Date Partitioning: Getting the Most Out of Your Meaningful Segments

Partitioning your data when ingesting into Datameer X allows you to:

  • Work with smaller segments of data.
  • Eliminate the need for excessive filtering. 
  • Process down with smaller datasets.
  • Swap for the larger dataset. 

Downloading the Sample Dataset

Download: Weblogs.log (13 MB)

This sample data contains web traffic logs with a date column. If you would like to use time- based partitioning the same way we do in this demo, make sure your source has a DATE column.

Uploading the File

Choose the file to upload

Click the + (plus) button, select File Upload, select Weblogs.log, and select Apache Log for the file type.

Determine your pattern

For an Apache Log, you must set a parse pattern for the log entry.

This demo data uses the example partition: %h %l %u %t "%r" %>s %b

After entering your parse pattern, click Next.

The next tab is Define Fields. 

Open the Time-Based Partitions section and select Partition Data.

There are two different ways to partition: Simple and Advanced. This guide covers both options.

Simple

Select the date type column from your data set. In this case, it is requestTime.

Notice that only the date type column is displayed in this drop down menu as no other column can be partitioned using time.

With the simple partition, you can partition by YEAR, MONTH, DAY, or HOUR using the slider. Your data is broken down into smaller sections as you go down to hour.

Advanced

The advanced tab gives you the option to write your own data expression.
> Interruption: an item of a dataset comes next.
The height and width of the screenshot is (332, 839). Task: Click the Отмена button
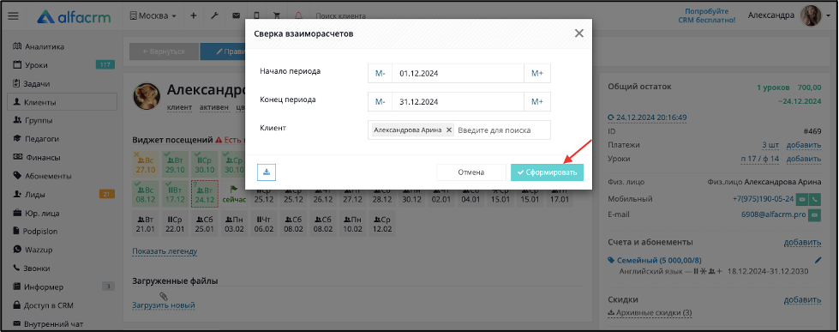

If you would like to partition the data the same way, by hour, but using advanced partitioning, your expression would look like this: =(#requestTime)

The date expression names the column and the date format is still set using the slider at the bottom. 


Complete your file upload, save the upload, and run it.

Choose your partition

Right-click on the newly uploaded log file in your browser and select Add Data To New Workbook.

The Select Partitions wizard is displayed. Here, you select the data to bring into your workbook.

This also determines the data set that your workbook runs against. Here are the three ways to select your partition: Simple, Time Window, or Advanced.

Simple

Simple selection is the most basic of the three. Click in the sections you want to bring in. The chosen section turns grey.

From the center of the circle, you start with all data, then radiate out to Year, Month, Day, and Hour. To select more than one section, hold the shift key.

Advanced

Advanced partition filtering requires an expression to be written. For example, if you would like to bring in all data from Sept 14th and 15th, your expression would look like this:

$partition >= ASDATE("14-09-2010 00:00:00.000"; "dd-MM-yyyy HH:mm:ss.SSS") && $partition < ASDATE("16-09-2010 00:00:00.000"; "dd-MM-yyyy HH:mm:ss.SSS")

The expression is stating that the partition ($partition) is greater than or equal (>=) to the date with pattern (ASDATE("14-09-2010"; "dd-MM-yyyy “) AND (&&) is less than (<) the second date with pattern.

Once you link your data, you can update the partition by clicking on the Partition icon in the menu bar, or select the Data > Partition.

This action allows you to either choose a different partition or select all of the data.

Try running with a small partition against the entire data set and compare run times.